EX-10.1 5 ef20060773_ex10-1.htm EXHIBIT 10.1

Exhibit 10.1

STRIVE, INC.
200 Crescent Ct, Suite 1400
Dallas, TX 75201

December 3, 2025

Vivek Ramaswamy
VIA EMAIL
 
Mr. Ramaswamy:
 
Reference is made in this agreement (the “Letter Agreement”) to (i) the Amended and Restated Articles of Incorporation of Strive, Inc., a Nevada corporation (the “Company”), as amended as of the date hereof (the “Articles”), (ii) the Company’s Pre-Funded Warrants to Purchase Class A Common Stock outstanding as of the date of this Letter Agreement, having an exercise price of $0.0001 per share (the “Pre-Funded Warrants”) and (iii) the Company’s Common Stock Purchase Warrants outstanding as of the date of this Letter Agreement, having an exercise price of $1.35 per share (the “Traditional Warrants” and together with the Pre-Funded Warrants, the “Warrants”). Capitalized terms used but not defined herein shall have the meaning set forth in the Articles.

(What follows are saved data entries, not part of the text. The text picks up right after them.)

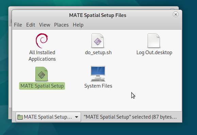Open the File menu
Image resolution: width=197 pixels, height=135 pixels.
coord(18,25)
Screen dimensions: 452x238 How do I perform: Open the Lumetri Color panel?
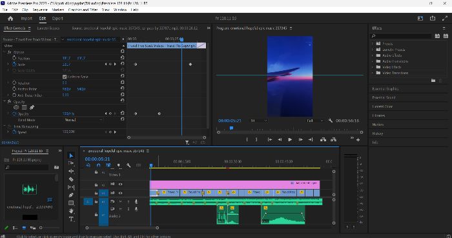[382, 106]
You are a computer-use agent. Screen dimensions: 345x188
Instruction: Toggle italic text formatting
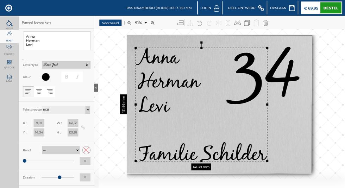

As used in this Letter Agreement, a “Third Party Offer” shall refer to: any, direct or indirect, purchase offer, tender offer or exchange offer by any Person (as defined in any Warrant) other than the Company pursuant to which holders of Class A Common Stock are permitted to sell, tender or exchange their shares for other securities, cash or property, provided that such offer is both (1) accepted by the holders of 50% or more of the outstanding Class A Common Stock (2) deemed, in each case by a vote of the majority of the Board of Directors of the Company, to (a) be made in good faith, (b) contain all material terms of the proposed transaction, (c) be capable of being accepted and forming a legally binding contract upon acceptance, and (d) be made by a person with the financial ability and authority to consummate the transaction.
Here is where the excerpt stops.